The result is well known to all.
PRESENT STATUS OF THE WORK
The completely repaired frame of the large machine is now stored in one of the workshops at the Smithsonian Institution. The large engine, the steam-driven models Nos. 5 and 6, and the quarter-size model, driven by the three [p282] horse-power gasoline engine, are on exhibition at the U. S. National Museum. The launching-car and a small amount of materials have also been stored away. The large house-boat, the construction and maintenance of which proved such a serious drain on the finances, and the preservation of which would have entailed the continuance of heavy fixed charges, has been turned over to the War Department and sold, as has also the power-launch and other paraphernalia which it seemed useless to preserve.
The writer is firmly convinced that the aerodrome is not only correct in principle but that it possesses no inherent faults or weaknesses, and that the success which the work deserves has been frustrated by two most unfortunate accidents in the launching of the machine. Other plans of launching, several of which were studied out during the early stages of the work on the large machine, would have avoided the accident which did occur, but, of course, might have produced others possibly even more disastrous, but which could be determined only by actual trial. But even recognizing certain fundamental weaknesses of the launching mechanism as used, he believes that there is no inherent reason why the machine should not have been successfully launched, and that the accidents which proved so disastrous in the two experiments were not such as should cause a lack of confidence in the final success of the aerodrome.
It might be of interest to add that the writer is now preparing to resume the work at the earliest opportunity, and that the machine will be used in practically the form in which it existed at the two previous experiments, though a slight change will be made permitting experiments over the land rather than the water. The only thing that prevents an immediate resumption is the pressure of private business matters.
Before closing this record the writer wishes to acknowledge the very valuable assistance in the work rendered by Mr. Richard Rathbun, Assistant Secretary of the Smithsonian Institution, through his moral support and interest in it at all times, and especially during the trying days of the summer of 1903; by Captain I. N. Lewis, who, while Recorder of the Board of Ordnance and Fortification from 1898 to 1902, manifested keen interest in the work and gave it his moral support before the Board; by Professor John M. Manly, who devoted the whole of the summer of 1903 to it; and by Professor W. G. Manly, who devoted a large part of the summer of 1903 to assistance in the preparation for the actual field-trials of the aerodrome.

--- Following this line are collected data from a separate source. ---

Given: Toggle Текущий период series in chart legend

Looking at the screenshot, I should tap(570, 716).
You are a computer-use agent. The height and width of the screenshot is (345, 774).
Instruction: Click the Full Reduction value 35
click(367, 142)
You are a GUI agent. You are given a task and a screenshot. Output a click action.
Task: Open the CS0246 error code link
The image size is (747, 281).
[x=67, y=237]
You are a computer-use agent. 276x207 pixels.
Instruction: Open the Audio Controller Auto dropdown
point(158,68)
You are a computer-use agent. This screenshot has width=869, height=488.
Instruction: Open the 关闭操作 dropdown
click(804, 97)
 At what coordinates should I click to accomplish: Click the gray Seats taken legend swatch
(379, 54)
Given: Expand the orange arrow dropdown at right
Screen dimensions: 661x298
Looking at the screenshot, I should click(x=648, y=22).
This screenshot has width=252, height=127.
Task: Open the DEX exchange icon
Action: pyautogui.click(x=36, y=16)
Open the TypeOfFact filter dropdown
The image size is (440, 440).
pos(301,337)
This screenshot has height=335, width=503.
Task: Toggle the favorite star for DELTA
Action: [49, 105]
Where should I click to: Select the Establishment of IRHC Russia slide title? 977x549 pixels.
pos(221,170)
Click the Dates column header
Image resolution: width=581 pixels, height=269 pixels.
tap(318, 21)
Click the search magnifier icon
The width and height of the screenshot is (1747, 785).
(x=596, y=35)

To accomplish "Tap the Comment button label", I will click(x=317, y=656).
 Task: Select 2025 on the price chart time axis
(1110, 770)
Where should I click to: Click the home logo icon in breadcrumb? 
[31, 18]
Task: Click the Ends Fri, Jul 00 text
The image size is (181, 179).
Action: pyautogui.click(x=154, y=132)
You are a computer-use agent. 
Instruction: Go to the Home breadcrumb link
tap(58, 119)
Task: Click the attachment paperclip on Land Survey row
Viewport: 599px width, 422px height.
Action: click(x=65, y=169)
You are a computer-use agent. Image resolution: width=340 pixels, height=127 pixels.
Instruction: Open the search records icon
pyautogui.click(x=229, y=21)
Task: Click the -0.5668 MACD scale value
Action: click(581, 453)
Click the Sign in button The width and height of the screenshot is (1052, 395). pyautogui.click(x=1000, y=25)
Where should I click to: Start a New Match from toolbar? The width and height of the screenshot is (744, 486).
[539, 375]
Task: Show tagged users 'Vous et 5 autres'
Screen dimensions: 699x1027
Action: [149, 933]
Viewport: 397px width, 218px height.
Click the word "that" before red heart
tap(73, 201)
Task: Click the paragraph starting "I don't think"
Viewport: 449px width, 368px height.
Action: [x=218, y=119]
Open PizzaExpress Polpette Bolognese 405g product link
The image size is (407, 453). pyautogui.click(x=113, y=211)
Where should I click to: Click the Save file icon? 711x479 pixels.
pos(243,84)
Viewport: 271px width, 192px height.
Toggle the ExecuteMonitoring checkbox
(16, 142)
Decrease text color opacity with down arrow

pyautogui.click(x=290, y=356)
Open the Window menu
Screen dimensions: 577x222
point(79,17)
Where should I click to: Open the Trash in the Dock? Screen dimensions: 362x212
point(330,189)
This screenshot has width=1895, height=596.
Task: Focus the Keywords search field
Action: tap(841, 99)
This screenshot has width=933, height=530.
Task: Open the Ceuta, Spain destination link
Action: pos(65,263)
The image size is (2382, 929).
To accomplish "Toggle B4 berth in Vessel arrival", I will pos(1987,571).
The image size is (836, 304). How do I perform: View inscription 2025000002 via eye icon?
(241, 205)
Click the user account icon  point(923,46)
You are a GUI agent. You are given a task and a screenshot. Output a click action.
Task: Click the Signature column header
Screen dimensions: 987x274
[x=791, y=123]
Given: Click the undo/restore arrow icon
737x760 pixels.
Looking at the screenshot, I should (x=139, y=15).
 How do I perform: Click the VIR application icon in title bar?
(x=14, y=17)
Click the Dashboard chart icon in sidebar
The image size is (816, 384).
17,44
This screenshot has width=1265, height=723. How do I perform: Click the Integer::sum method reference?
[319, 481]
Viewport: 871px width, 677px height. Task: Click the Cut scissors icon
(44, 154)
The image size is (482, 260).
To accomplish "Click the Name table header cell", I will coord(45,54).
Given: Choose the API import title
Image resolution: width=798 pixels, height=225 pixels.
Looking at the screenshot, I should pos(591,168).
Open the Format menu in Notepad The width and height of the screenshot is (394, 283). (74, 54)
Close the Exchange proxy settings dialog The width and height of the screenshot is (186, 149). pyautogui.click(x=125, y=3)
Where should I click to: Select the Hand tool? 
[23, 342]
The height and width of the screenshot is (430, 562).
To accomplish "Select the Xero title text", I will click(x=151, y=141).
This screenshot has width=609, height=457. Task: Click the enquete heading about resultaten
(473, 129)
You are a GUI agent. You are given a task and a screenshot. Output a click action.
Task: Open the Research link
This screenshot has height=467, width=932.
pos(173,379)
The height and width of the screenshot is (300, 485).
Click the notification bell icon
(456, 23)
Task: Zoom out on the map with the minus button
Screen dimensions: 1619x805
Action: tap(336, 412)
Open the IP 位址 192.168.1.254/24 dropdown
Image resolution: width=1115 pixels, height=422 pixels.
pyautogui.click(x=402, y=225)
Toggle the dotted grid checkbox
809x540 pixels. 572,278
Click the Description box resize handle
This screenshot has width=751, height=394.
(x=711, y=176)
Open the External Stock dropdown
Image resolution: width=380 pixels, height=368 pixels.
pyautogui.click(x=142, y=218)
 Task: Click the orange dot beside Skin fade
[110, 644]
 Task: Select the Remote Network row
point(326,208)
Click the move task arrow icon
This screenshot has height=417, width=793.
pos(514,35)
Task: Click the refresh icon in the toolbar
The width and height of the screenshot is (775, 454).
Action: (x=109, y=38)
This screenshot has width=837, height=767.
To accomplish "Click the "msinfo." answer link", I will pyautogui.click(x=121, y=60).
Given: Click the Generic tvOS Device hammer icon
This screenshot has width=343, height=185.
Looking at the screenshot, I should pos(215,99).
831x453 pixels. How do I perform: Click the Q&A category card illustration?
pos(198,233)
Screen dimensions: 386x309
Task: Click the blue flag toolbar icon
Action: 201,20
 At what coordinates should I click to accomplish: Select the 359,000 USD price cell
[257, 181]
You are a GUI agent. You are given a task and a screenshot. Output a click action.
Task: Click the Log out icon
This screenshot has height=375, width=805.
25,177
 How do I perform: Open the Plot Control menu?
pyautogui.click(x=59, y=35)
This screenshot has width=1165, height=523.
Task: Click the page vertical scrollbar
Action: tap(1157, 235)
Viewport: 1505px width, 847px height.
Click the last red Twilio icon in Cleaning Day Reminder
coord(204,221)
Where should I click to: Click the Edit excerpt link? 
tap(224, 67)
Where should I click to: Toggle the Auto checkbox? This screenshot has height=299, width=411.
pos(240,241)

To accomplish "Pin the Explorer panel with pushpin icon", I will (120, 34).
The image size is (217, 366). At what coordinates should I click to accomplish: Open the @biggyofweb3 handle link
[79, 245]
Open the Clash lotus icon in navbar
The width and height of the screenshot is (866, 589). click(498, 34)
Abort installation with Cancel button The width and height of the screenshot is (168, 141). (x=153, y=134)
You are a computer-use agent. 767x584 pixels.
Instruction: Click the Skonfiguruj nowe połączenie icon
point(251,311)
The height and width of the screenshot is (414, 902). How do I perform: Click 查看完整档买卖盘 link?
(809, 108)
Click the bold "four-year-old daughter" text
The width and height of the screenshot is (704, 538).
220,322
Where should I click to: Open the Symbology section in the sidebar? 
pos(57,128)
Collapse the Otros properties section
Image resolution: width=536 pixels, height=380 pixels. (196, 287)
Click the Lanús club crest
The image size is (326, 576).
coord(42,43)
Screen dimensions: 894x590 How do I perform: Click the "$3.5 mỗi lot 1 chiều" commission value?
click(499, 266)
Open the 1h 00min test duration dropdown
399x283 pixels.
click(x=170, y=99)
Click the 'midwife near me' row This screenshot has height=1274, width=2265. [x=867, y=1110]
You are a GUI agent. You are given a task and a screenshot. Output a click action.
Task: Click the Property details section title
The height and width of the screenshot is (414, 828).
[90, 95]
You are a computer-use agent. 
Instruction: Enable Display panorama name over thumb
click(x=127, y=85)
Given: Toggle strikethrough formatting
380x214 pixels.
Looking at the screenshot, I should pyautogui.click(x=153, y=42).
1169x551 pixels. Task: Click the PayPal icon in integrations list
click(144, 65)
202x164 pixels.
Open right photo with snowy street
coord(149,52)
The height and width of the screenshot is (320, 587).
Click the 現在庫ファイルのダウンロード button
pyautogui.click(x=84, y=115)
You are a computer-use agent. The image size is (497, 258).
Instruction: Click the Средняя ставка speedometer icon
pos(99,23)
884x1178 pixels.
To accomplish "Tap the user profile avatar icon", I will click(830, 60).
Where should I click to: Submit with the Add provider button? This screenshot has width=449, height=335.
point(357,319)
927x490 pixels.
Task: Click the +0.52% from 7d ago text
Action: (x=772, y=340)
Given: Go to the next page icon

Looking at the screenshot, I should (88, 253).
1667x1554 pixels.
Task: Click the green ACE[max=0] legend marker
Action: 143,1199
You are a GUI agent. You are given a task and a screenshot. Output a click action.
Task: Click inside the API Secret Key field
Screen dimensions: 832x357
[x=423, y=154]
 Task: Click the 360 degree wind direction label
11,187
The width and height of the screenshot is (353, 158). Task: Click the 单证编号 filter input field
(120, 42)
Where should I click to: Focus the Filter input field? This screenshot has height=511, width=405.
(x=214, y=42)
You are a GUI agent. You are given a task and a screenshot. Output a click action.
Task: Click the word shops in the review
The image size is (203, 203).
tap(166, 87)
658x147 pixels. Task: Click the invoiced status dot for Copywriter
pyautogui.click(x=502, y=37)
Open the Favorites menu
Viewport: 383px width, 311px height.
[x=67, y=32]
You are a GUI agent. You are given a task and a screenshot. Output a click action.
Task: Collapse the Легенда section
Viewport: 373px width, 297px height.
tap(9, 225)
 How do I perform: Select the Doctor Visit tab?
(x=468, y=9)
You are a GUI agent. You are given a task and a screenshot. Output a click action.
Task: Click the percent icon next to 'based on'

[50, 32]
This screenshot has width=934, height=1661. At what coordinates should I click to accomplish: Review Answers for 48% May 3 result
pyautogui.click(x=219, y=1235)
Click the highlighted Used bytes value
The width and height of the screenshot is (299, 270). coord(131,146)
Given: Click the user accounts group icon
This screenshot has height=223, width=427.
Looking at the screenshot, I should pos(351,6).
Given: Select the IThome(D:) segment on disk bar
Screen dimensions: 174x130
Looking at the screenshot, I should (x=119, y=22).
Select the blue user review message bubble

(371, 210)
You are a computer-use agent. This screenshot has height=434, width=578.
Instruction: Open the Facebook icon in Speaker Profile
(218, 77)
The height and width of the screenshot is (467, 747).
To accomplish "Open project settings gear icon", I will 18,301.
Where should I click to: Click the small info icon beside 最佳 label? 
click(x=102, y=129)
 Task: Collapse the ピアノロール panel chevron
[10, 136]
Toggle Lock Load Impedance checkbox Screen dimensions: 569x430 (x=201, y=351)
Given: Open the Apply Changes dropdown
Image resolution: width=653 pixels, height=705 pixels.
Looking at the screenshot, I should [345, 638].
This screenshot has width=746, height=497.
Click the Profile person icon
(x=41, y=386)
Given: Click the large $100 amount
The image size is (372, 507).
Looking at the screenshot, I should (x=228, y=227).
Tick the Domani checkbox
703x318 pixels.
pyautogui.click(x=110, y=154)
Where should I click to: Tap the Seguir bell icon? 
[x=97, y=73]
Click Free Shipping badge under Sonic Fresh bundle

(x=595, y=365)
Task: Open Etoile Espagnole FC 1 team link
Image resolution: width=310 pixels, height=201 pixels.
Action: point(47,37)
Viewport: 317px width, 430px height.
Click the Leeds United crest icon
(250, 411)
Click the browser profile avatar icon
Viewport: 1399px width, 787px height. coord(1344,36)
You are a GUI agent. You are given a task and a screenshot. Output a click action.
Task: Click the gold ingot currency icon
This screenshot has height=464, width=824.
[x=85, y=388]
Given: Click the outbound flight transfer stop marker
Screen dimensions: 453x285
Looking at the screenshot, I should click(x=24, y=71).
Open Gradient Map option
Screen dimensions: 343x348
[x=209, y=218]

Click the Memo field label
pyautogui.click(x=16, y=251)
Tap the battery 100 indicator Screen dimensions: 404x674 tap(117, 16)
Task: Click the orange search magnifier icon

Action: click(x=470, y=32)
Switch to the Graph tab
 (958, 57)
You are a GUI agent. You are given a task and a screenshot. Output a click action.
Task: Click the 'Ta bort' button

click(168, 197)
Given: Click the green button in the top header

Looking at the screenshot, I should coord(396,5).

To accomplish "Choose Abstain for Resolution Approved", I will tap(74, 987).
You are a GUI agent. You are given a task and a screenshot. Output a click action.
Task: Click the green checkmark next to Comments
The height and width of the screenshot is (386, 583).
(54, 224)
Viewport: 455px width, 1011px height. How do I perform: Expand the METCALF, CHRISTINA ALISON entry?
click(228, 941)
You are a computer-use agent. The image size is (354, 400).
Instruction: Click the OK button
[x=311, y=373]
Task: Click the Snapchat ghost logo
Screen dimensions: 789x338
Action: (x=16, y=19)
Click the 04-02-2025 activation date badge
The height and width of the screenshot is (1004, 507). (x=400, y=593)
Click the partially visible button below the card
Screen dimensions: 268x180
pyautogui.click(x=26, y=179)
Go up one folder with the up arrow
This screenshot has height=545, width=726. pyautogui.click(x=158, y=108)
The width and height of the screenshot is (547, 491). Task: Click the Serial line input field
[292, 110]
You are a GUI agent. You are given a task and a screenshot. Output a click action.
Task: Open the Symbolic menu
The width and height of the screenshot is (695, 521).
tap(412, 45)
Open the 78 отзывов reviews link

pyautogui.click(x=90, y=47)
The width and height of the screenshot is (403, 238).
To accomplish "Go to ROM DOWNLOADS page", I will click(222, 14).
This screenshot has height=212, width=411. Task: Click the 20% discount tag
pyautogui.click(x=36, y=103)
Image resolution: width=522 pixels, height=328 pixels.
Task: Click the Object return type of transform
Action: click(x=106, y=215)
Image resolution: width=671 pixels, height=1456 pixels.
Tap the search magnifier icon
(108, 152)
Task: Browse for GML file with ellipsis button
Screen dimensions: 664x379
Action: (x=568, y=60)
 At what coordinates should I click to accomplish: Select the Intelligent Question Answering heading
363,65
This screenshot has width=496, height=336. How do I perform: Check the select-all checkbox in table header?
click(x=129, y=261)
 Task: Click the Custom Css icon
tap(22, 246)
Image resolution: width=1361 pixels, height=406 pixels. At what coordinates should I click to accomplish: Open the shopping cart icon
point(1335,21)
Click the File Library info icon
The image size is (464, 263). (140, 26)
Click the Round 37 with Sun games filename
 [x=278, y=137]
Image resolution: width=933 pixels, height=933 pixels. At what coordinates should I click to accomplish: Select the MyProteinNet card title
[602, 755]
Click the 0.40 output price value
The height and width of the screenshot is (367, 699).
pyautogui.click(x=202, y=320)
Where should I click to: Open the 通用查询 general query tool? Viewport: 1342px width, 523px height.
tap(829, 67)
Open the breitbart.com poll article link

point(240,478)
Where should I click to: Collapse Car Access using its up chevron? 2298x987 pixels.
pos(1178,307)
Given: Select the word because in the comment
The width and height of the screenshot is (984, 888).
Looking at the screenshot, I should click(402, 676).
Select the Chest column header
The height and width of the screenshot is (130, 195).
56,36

Mention must also be made of the very loyal and valuable services rendered by Mr. R. L. Reed, the very efficient foreman of the work during the last ten years of its progress, to whom much credit is due for his perseverance and skill in overcoming many of the difficulties which presented themselves, as well as to Mr. G. D. McDonald, Mr. C. H. Darcey, Mr. F. Hewitt, Mr. R. S. Newham [p283] and the other employees who labored faithfully for the several years they were engaged on it.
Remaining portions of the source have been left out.